Il faut aussi noter avec soin les impressions que nous éprouvons en présence des objets, afin de nous y reporter dans les circonstances où il est nécessaire de suspendre le jugement, ou bien lorsqu’il s’agit de choses dont l’évidence n’est pas immédiatement perçue.

Ces bases une fois posées, on peut passer à l’étude des choses dont l’évidence n’est pas immédiate. Et d’abord on doit admettre que rien ne vient du non-être ; car autrement tout viendrait de tout, sans qu’il y eût aucun besoin de germes. Si, d’un autre côté, ce qui disparaît à nos yeux était détruit absolument et passait au non-être, toutes choses seraient anéanties, puisqu’il ne resterait aucuns éléments dans lesquels elles se seraient résolues. Il est certain que l’univers a toujours été et sera toujours tel qu’il est actuellement ; car il n’y a rien en quoi il puisse se transformer, puisqu’en dehors de l’univers il n’y a rien qui puisse pénétrer en lui et y produire quelque changement.

[ Il établit les mêmes principes au commencement du Grand Abrégé et dans le premier livre du traité de la Nature[2].]
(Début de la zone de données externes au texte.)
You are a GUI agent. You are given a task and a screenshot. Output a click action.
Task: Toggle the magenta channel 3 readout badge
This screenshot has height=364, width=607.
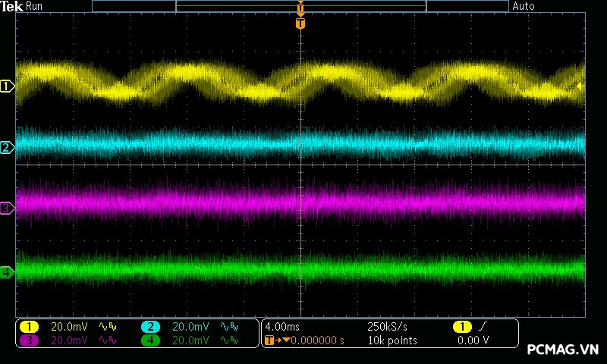click(x=29, y=340)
Il n’y a point de place pour le non-être dans l’univers[3] ; car les sens nous attestent partout et toujours que les corps sont réellement, et le témoignage des sens doit être, comme je l’ai dit plus haut, la règle de nos raisonnements sur ce qui n’est pas immédiatement perçu. D’ailleurs, si ce que nous appelons vide, espace, nature intangible, n’avait pas une existence réelle, il n’y aurait pas quelque chose où les corps pussent être contenus, à travers quoi ils pussent se mouvoir comme nous les voyons se mouvoir en réalité. Ajoutons à cela qu’on ne peut concevoir ni en vertu de la perception, ni en vertu d’une analogie fondée sur la perception, aucune qualité générale, propre à tous les êtres, qui ne soit ou un attribut, ou un accident du corps, ou du vide.

  1. Épicure distingue partout et avec raison, la perception de la conception ; la première s’impose à nous, elle est impersonnelle, la conception s’appuie il est vrai sur la perception, mais il y entre toujours quelque élément personnel, et de là l’erreur.
  2. Remarque de Diogène.
  3. Manuscrits : Τὸ πᾶν ἐστι. Σώματα μὲν γάρ ὡςκ. τ. λ.